**Given passage:**
□ □ □
Monday, April 30, 2007

When is a patent not a patent?

A number of businesses depend on IP-based business models, none more so than the pharmaceutical companies. With high up front R&D (and low success rate), the patents support high profits (far in excess of manufacturing costs) that provide the gross margins to support that R&D.

As with any IP-based business model, the model is only as good as the enforcement of the IP right. One of the nastier fights this year has been between Thailand and Abbott Labs, a major drug company headquartered in a Chicago suburb.

Thailand doesn’t want to pay what Abbott wants to charge for its Kaletra AIDS drug, and has threatened compulsory licensing (the traditional approach of developing countries). Abbott did what most such companies do, which is to hold off on introducing new drugs into a country where IP rights are uncertain, bringing an angry response from CalPERS (my pension fund).

Not surprisingly, the Chicago Tribune has done a good job of covering its hometown company, including Abbott’s decision earlier this month to capitulate and unilaterally cut its prices. Roger Bate of the American Enterprise Institute also offered a detailed analysis on April 4, as well as an early report on compulsory licensing. The April 24 Wall Street Journal account is available free (at least for now) at PatentLens.
□ □ □
**To do:** Continue the blog post on the patent dispute between Thailand and Abbott Labs, picking up after its final sentence. The data that follows has no connection to the text.

**Entries supplied:**
□ □ □
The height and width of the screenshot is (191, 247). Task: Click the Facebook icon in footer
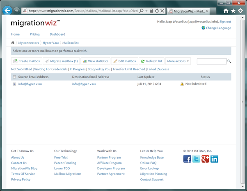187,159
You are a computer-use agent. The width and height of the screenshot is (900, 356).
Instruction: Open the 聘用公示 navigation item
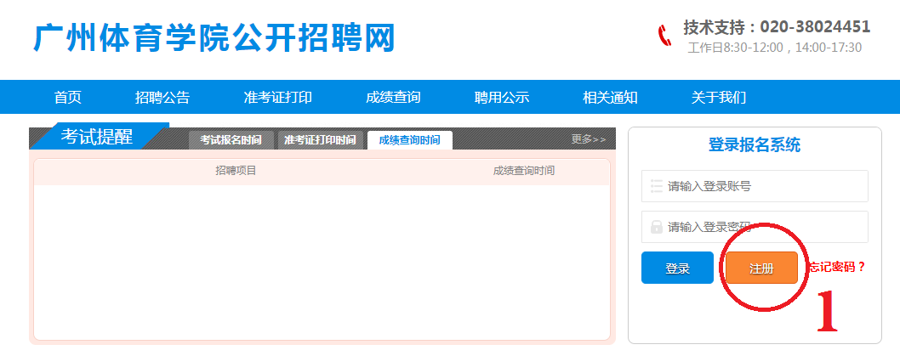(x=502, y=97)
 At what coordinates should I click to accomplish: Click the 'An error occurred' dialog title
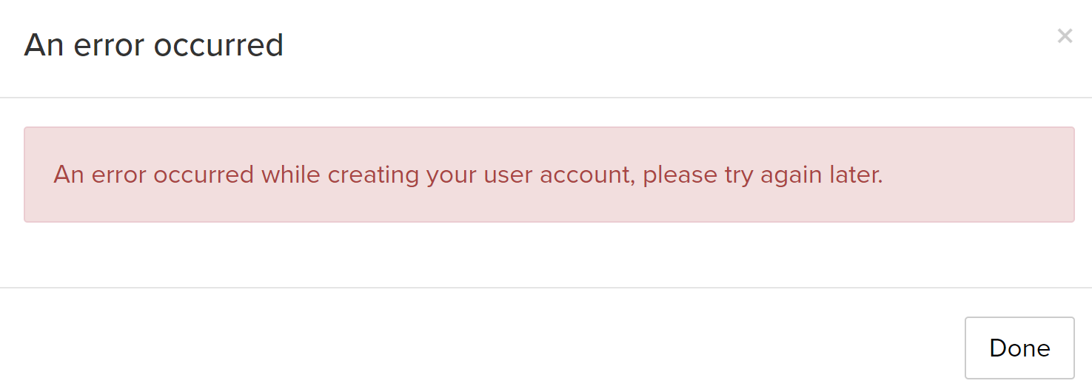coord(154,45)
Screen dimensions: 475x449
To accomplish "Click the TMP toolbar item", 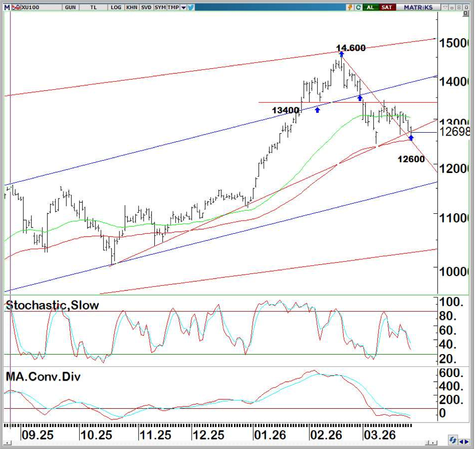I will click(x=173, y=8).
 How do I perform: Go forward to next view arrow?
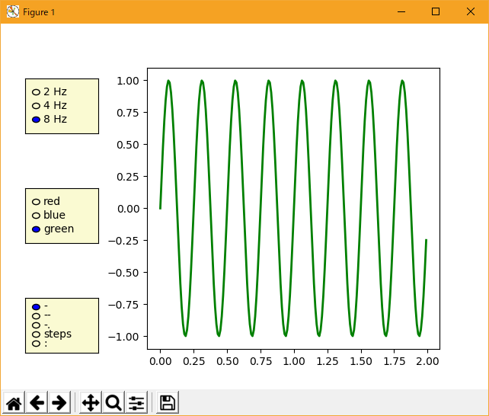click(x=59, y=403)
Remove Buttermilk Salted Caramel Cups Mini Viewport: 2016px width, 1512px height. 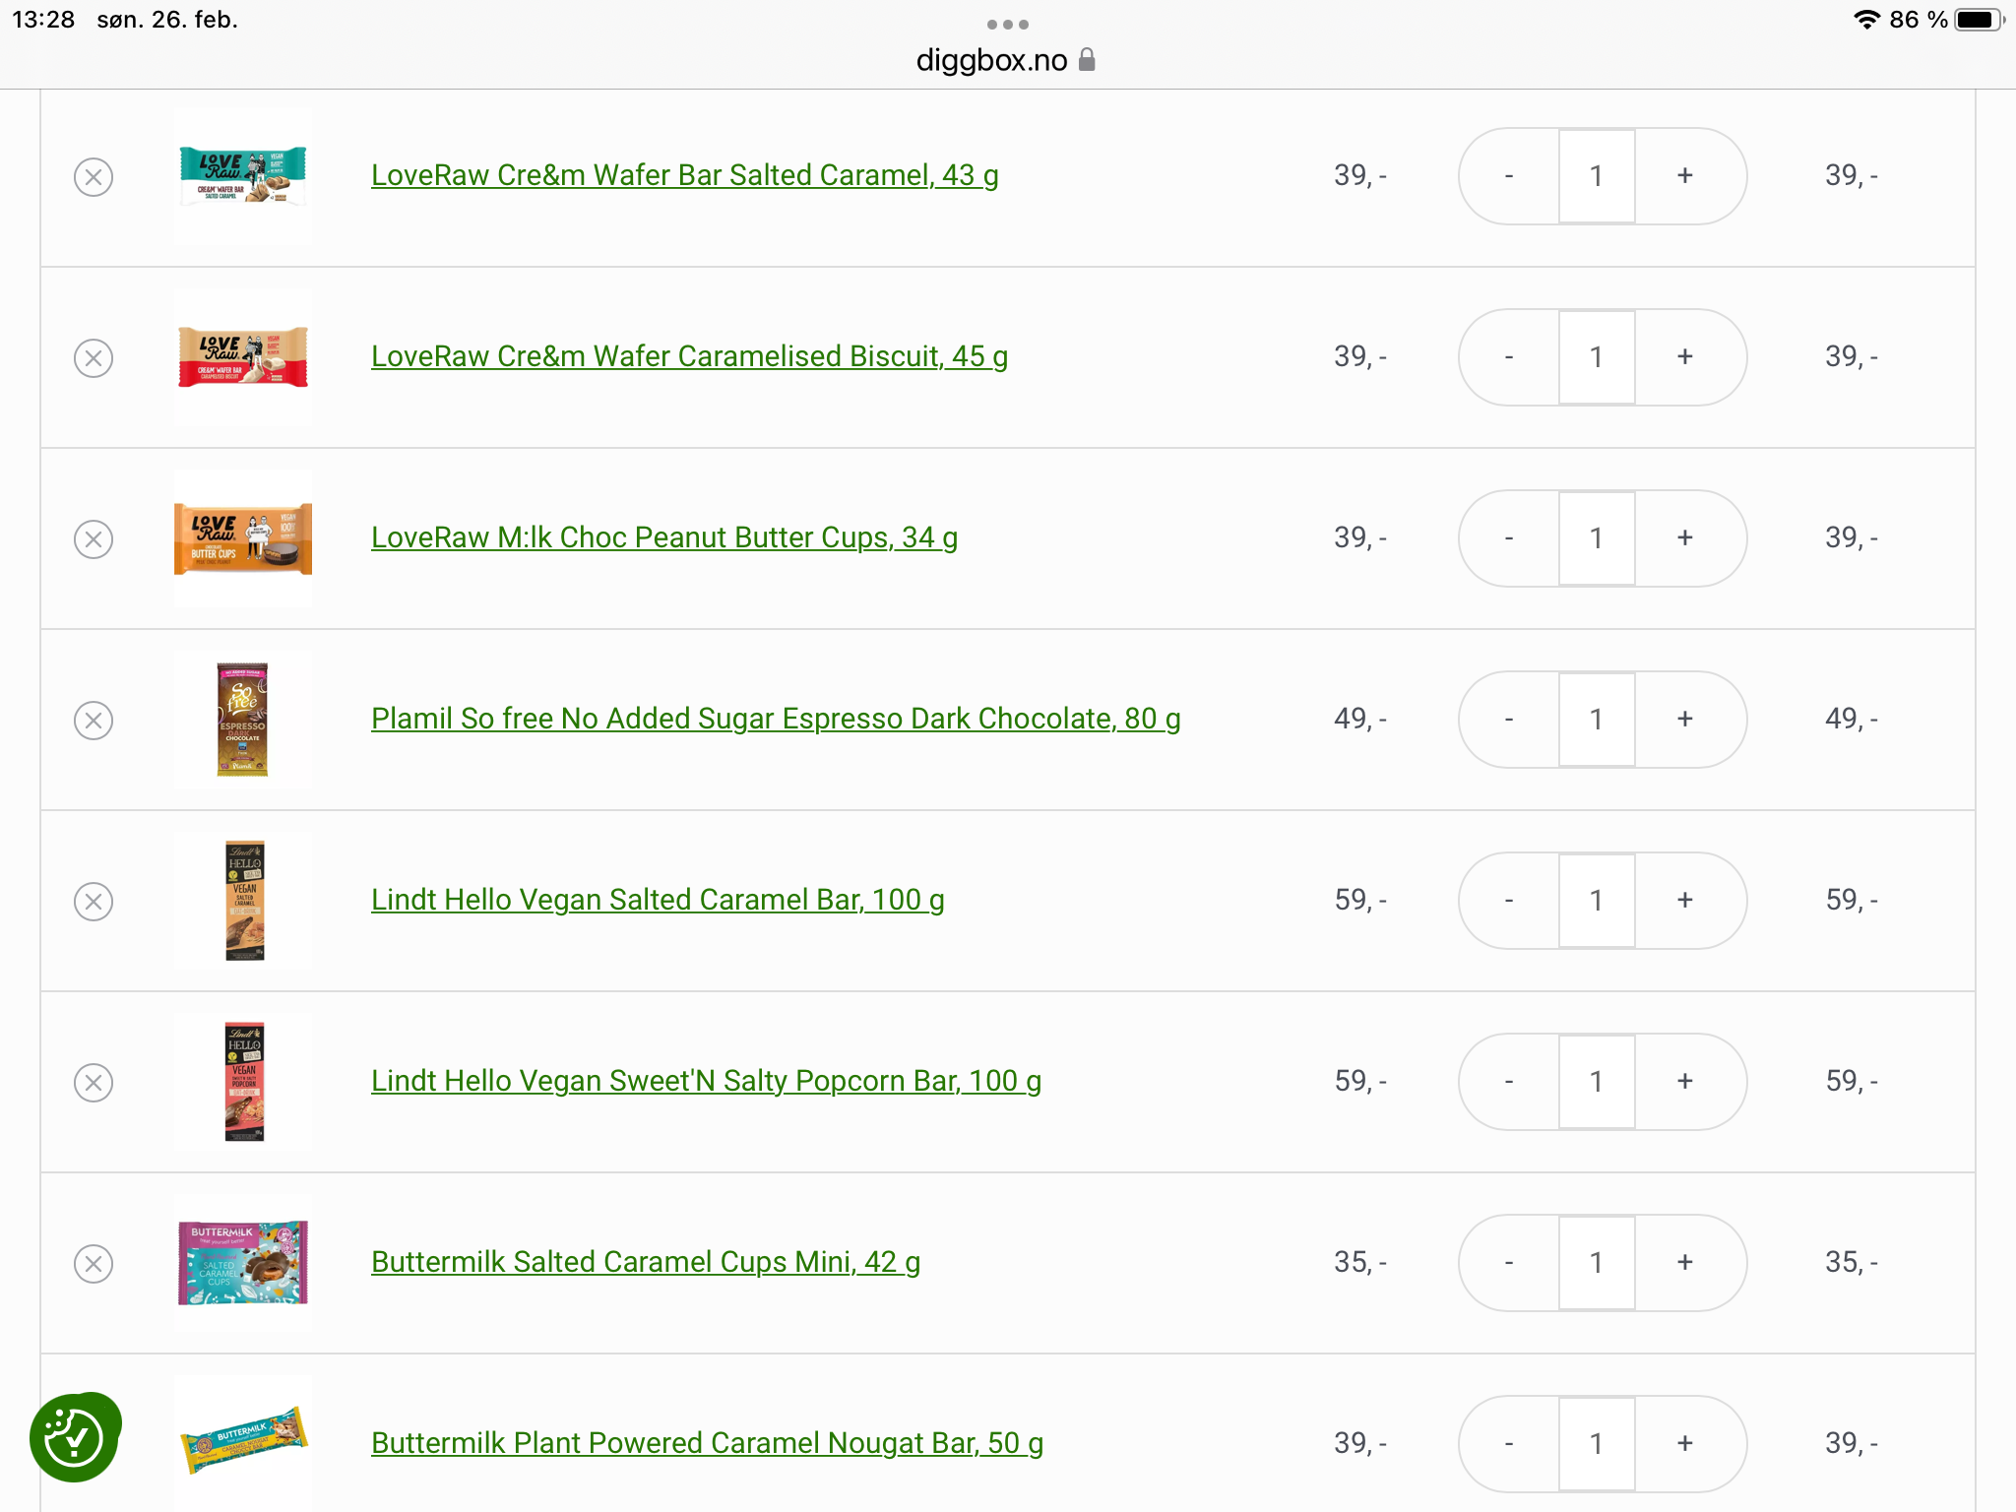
□ □ □
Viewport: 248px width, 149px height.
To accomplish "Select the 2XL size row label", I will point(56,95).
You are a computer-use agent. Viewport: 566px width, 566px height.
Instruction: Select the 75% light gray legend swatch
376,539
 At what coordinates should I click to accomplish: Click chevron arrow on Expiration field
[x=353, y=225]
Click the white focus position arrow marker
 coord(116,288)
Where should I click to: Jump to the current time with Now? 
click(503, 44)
□ □ □
**Output for this exercise:**
Monday morning, a Wall Street Journal editorial (registration required) blasted Abbott for its unwillingness to stand on principle, the lack of reaction by the Bush administration, as well as the efforts of the World Health Organization to side with Thailand against Abbott. Their conclusion:

The stakes here are far larger than Thailand's greed and WHO's political opportunism. Anti-pharmaceutical activists have looked for years for a government pliable enough to test WTO rules on compulsory licensing. They want to set a precedent that erodes property rights, with a goal of selling drugs at cut-rate prices everywhere. In the NGO nirvana, governments would share the burden of paying for drug research, and then create some kind of "reward" scheme for companies to innovate. This is socialism as alchemy, as if companies will take billion-dollar risks without an incentive to make a profit.
A few hours later, on Monday afternoon the Bush administration criticized the Thai IP policy (covered by the Chicago Tribune and Reuters). I suspect the shareholders of Abbott (and other pharma companies) wish that it had happened sooner.

I spot-checked three or four IP law blogs, and somehow they didn’t think it worth mentioning. That’s shocking. Among the few to cover it has been Patent Baristas.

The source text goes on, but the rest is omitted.